Ponad 60 osób wzięło udział w 4. edycji „Ekospływu”. Uczestnicy płynąc kajakami na odcinku rzeki Nidy między Tokarnią, a Brzegami sprzątali napotkane po drodze śmieci.
Artur Sinkiewicz, organizator spływu z wypożyczalni „Owokajakowo” zaznacza, że dzięki akcji z każdym rokiem ilość śmieci wyławianych z rzeki na tym odcinku jest dużo mniejsza. Zwraca uwagę, że niestety osoby odpoczywające nad rzeką nie zabierają ze sobą śmieci licząc na to, że ktoś je sprzątnie za nich.
– Podczas pierwszej edycji wydarzenia trasę pokonało 18 kajaków, a napotkanych po drodze śmieci bało bardzo dużo. Najczęściej zalegają one na brzegach, gdzie wiele osób odpoczywa, czy wędkuje, a także w takich newralgicznych miejscach jak zakola, gdzie śmieci wrzucone do rzeki spływają i zatrzymują się – wyjaśnia.
Po raz trzeci w akcji wzięły udział panie z klubu morsów „Morsujemy Wszyscy Razem” ze Strawczyna. Jak mówią takie akcje są bardzo potrzebne.
– Fajna akcja, której towarzyszą ciekawe przeżycia. Można powiedzieć, że między uczestnikami trwa swoista walka o każdy śmieć i rywalizacja kto zbierze ich więcej. To, co znajdujemy na brzegach, czasem przekracza granicę wyobraźni. Oprócz mniejszych śmieci można natrafić na starą pralkę, czy opony samochodowe. Niestety osoby korzystające z uroków Nidy, zarówno pływający kajakami, czy też opalający się nie zabierają ze sobą śmieci, a to z jaką skalą takich zachowań mamy do czynienia jest przerażające – podkreślają.

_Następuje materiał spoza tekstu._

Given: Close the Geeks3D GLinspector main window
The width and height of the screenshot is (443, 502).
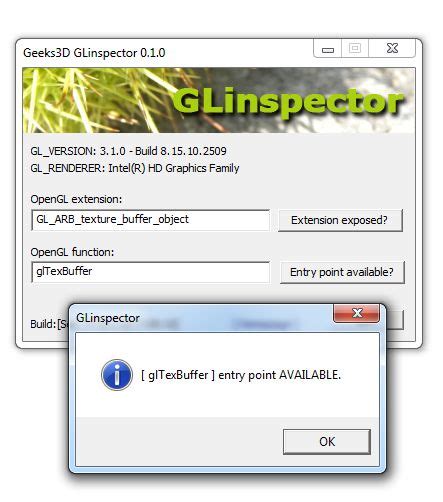Looking at the screenshot, I should point(392,49).
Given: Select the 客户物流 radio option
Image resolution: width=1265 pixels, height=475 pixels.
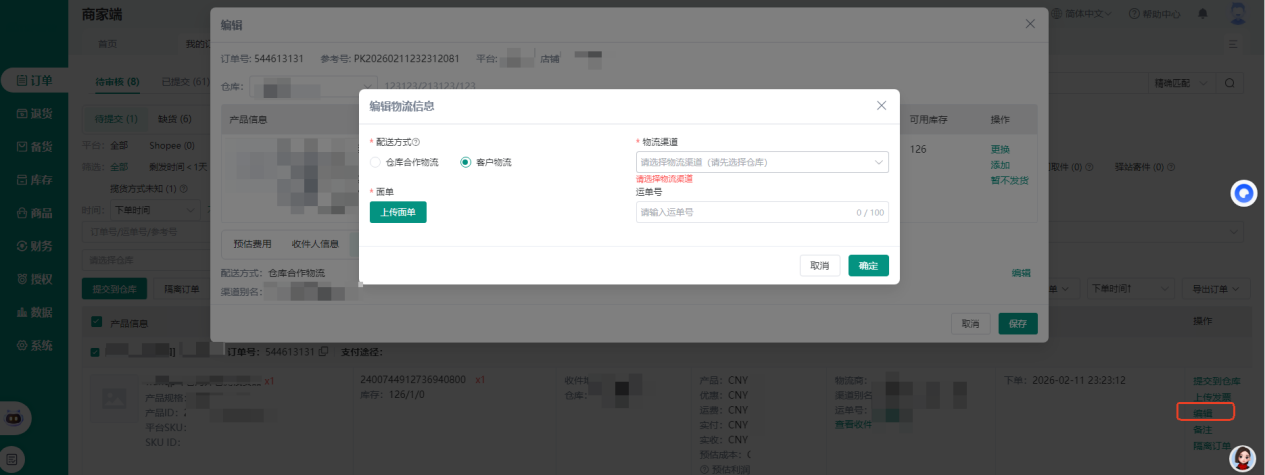Looking at the screenshot, I should [465, 162].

Pokonanie całej trasy zajęło uczestnikom około 3 godzin. Na mecie, na wszystkich czekał ciepły posiłek. Akcja odbyła się we współpracy z organizacją Operacja Czysta Rzeka i Stowarzyszeniem Czysta Nida. Zebrane przez uczestników śmieci zostaną odebrane przez gminę Chęciny, która objęła patronatem całe wydarzenie.